Beginning with the line that holds "Image resolution: width=550", copy each line exactly through the end of the entries, but leave the pictures out.

■ **Data supplied**
—————

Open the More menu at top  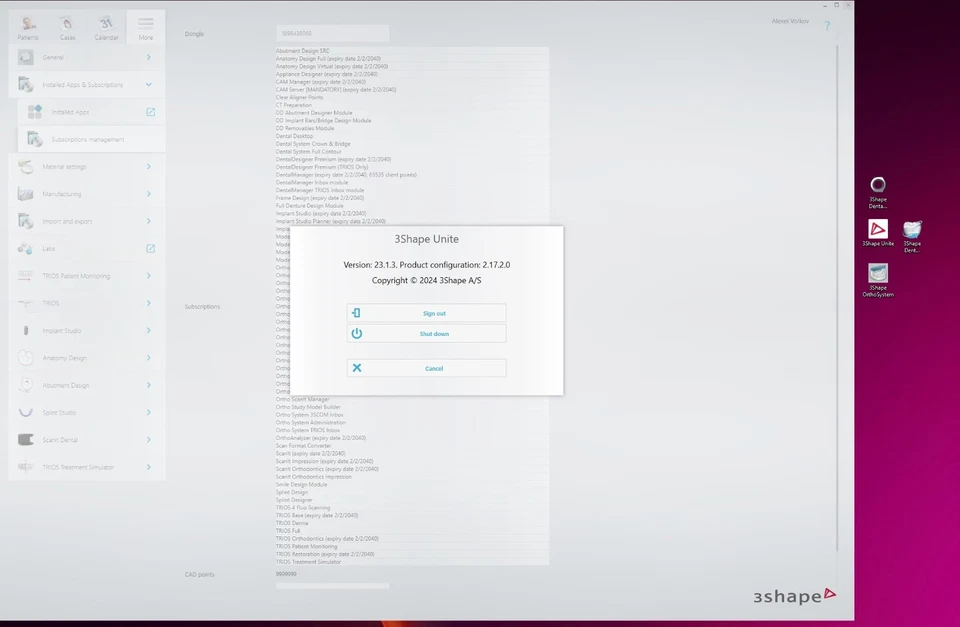tap(145, 25)
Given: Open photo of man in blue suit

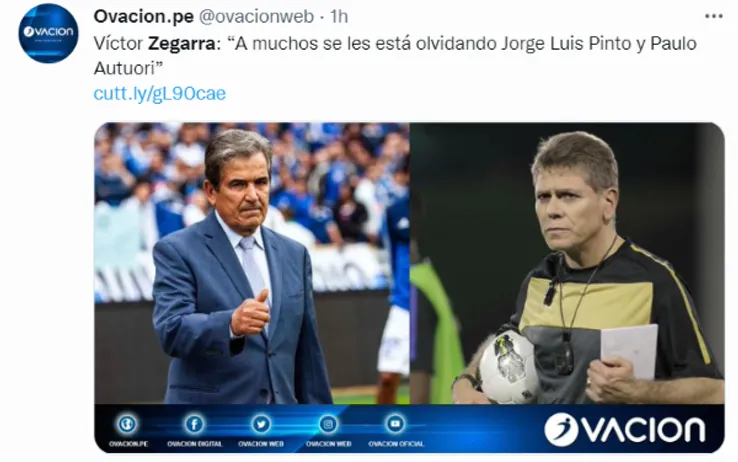Looking at the screenshot, I should [x=252, y=263].
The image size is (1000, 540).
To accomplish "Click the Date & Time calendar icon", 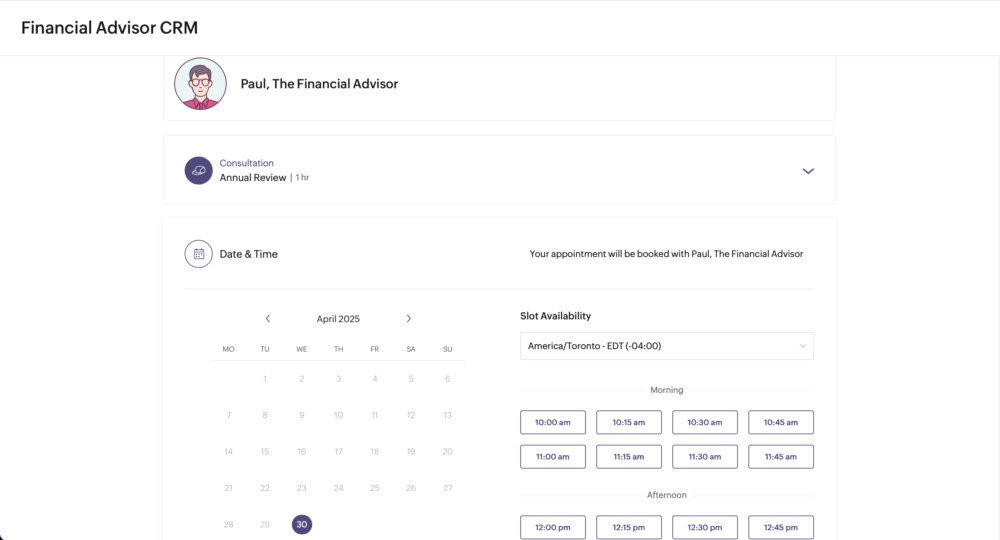I will (198, 254).
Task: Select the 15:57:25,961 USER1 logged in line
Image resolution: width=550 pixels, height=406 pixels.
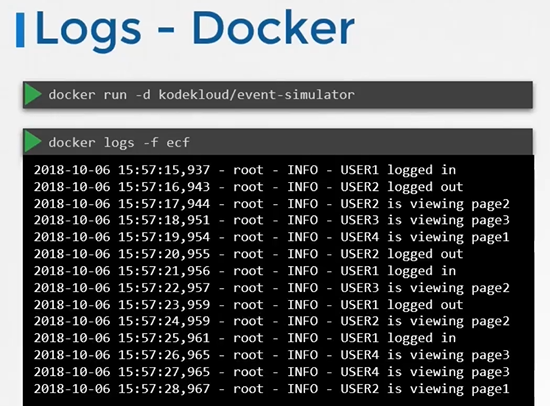Action: click(245, 338)
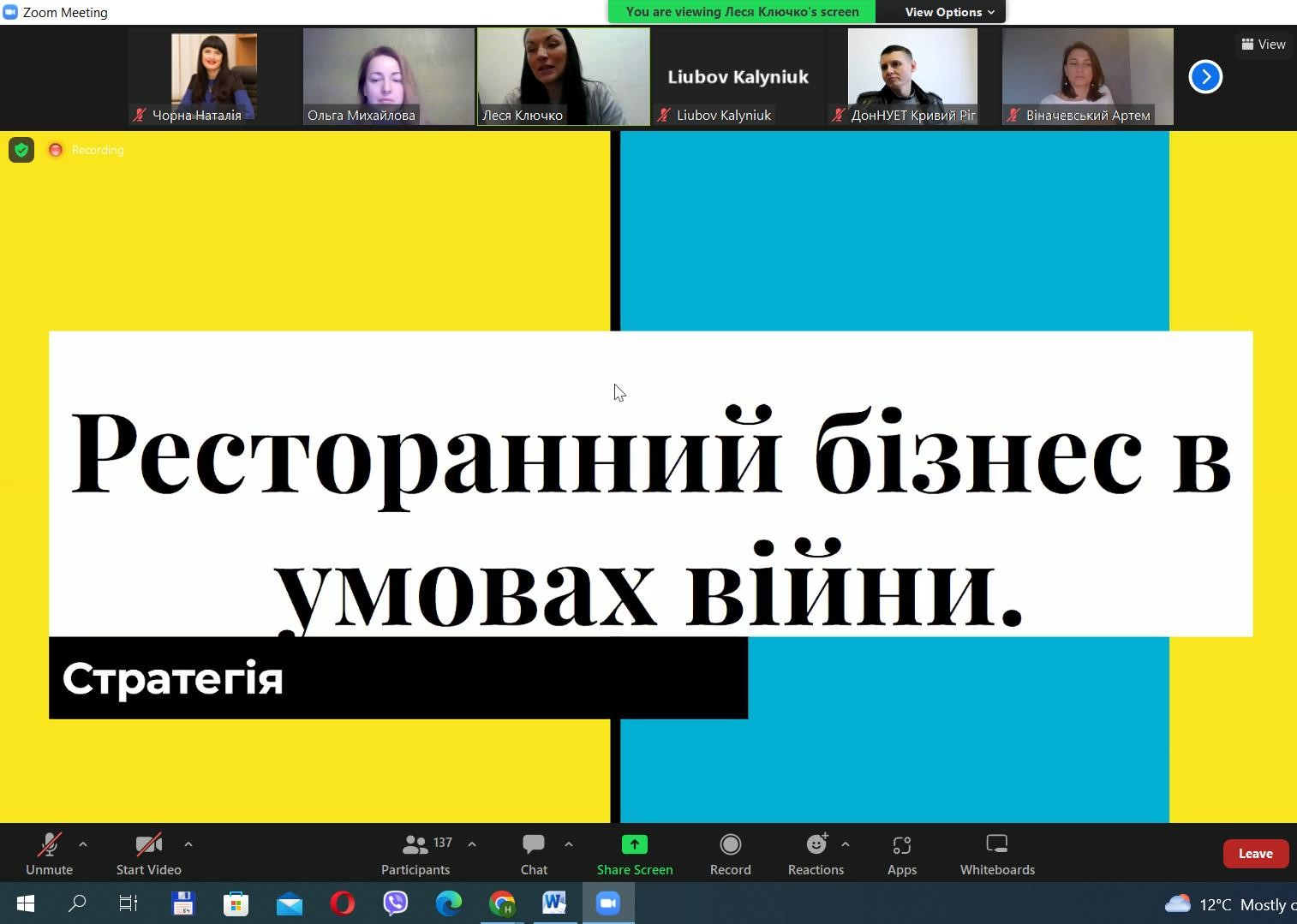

—————

■ **Your response**
Image resolution: width=550 pixels, height=406 pixels.
Action: click(245, 338)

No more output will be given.